En julio de 1934, el líder falangista ya había escrito unas palabras premonitorias:
“Y la insolencia separatista crece. Y el Gobierno busca fórmulas jurídicas. Pero piense el Gobierno que si España se le va de entre las manos, no podrá escudarse tras de una excusable negligencia. Cuando la negligencia llega a ciertos límites y compromete ciertas cosas sagradas, ya se llama traición”.
Visalia

Posteriormente, el 7 de octubre de ese mismo año, una manifestación liderada por el propio José Antonio y otros falangistas marcha a la madrileña Puerta del Sol para defender, una vez más, la “unidad de España” ante la proclamación de la República Catalana, con Lluís Companys y sus consejeros ya detenidos. Gobernaba entonces el Partido Radical de Alejandro Lerroux con apoyo de la CEDA (Confederación Española de Derechas Autónomas).

Sin embargo, aunque el territorio que reiteradamente desafía al Gobierno central fue una fijación para el líder de Falange, hay quien le considera “uno de los que entendió mejor, y en circunstancias muy difíciles, a Cataluña”. Así lo declaró Jordi Pujol a la revista “Tiempo” en 1997.

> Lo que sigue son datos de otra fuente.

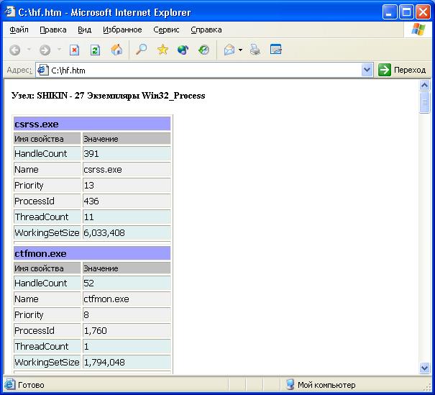Click the Forward navigation button
This screenshot has height=395, width=435.
[45, 50]
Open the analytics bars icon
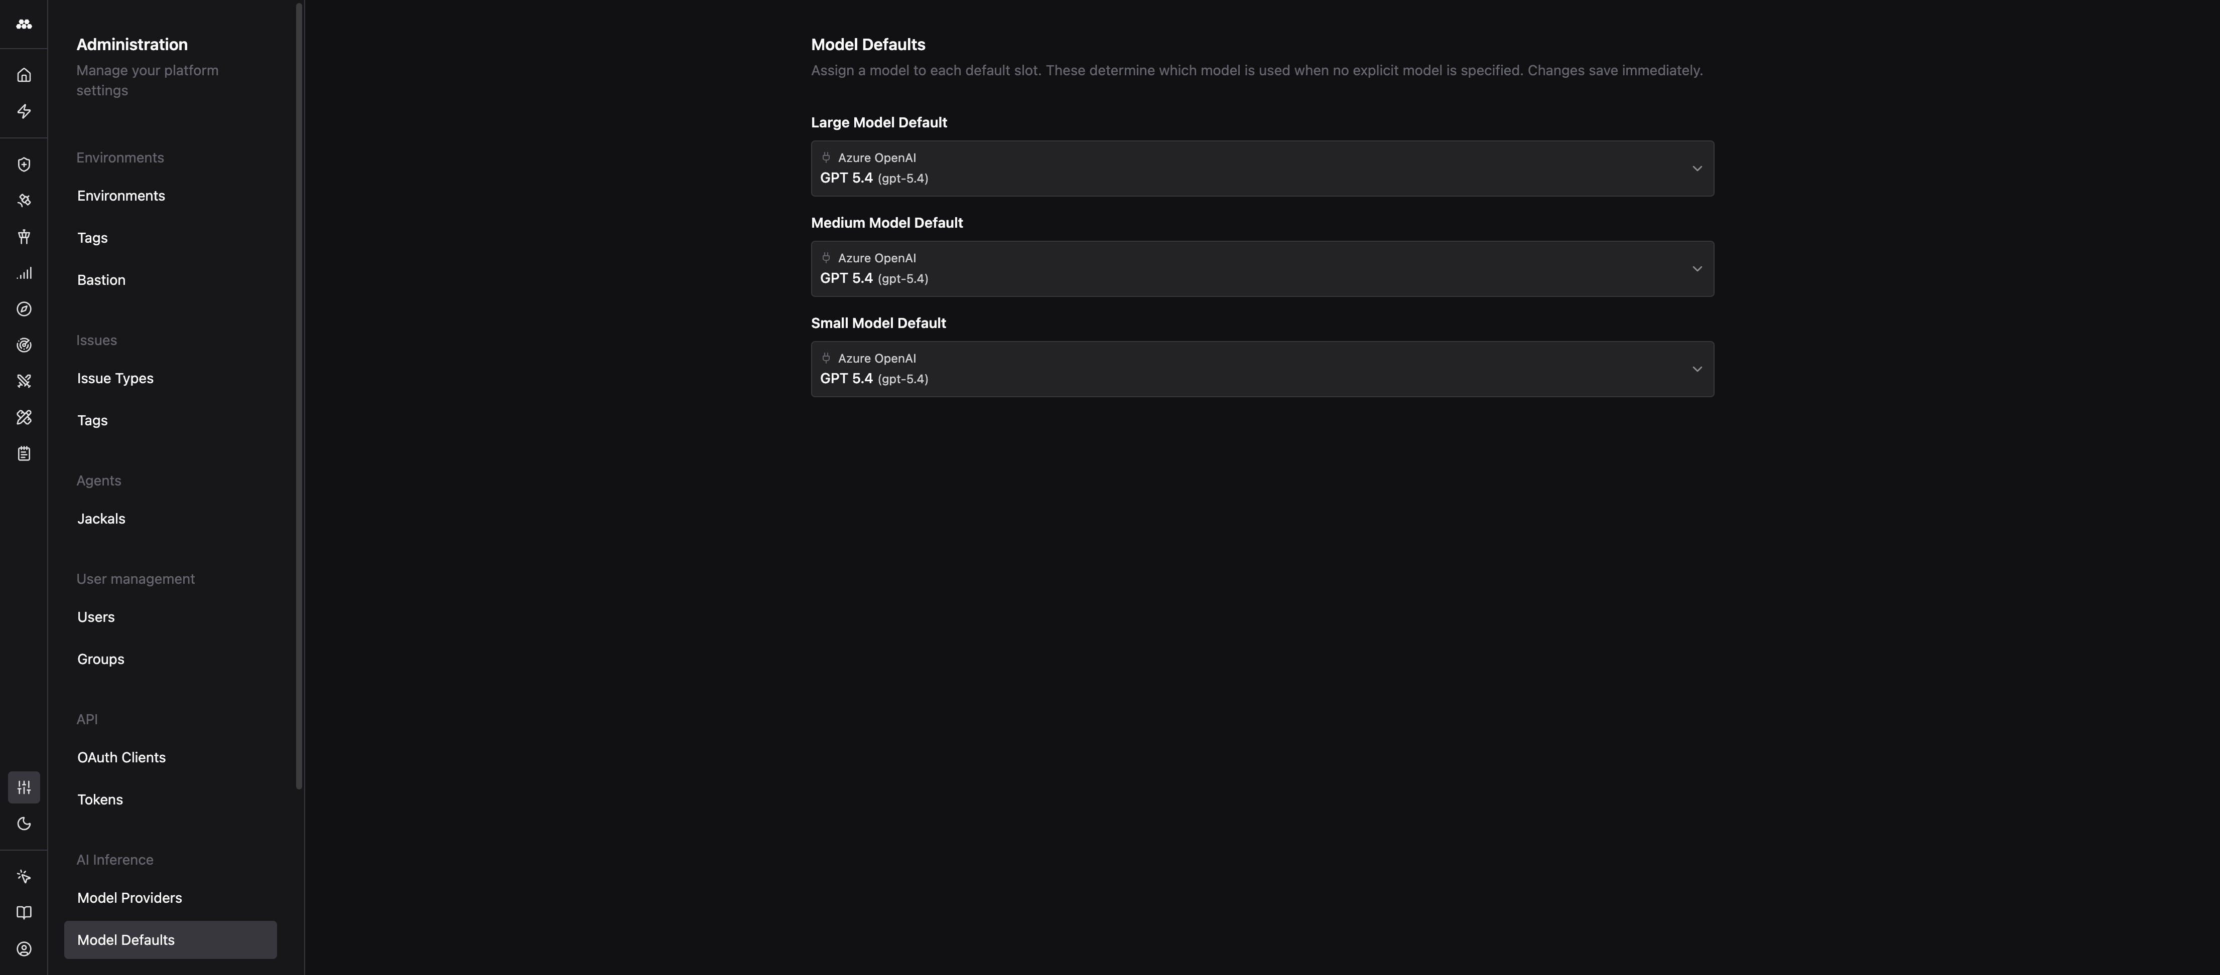The image size is (2220, 975). coord(23,273)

Y en estos términos se expresaba José Antonio en las Cortes el 4 de enero de 1934: “Amamos a Cataluña por española, y porque amamos a Cataluña la queremos más española cada vez, como al País Vasco, como a las demás regiones. Simplemente por eso porque nosotros entendemos que una nación no es meramente el atractivo de la tierra donde nacimos, no es esa emoción directa y sentimental que sentimos todos en la proximidad de nuestro terruño, sino que una nación es una unidad en lo universal, es el grado a que se remonta un pueblo cuando cumple un destino universal en la Historia”.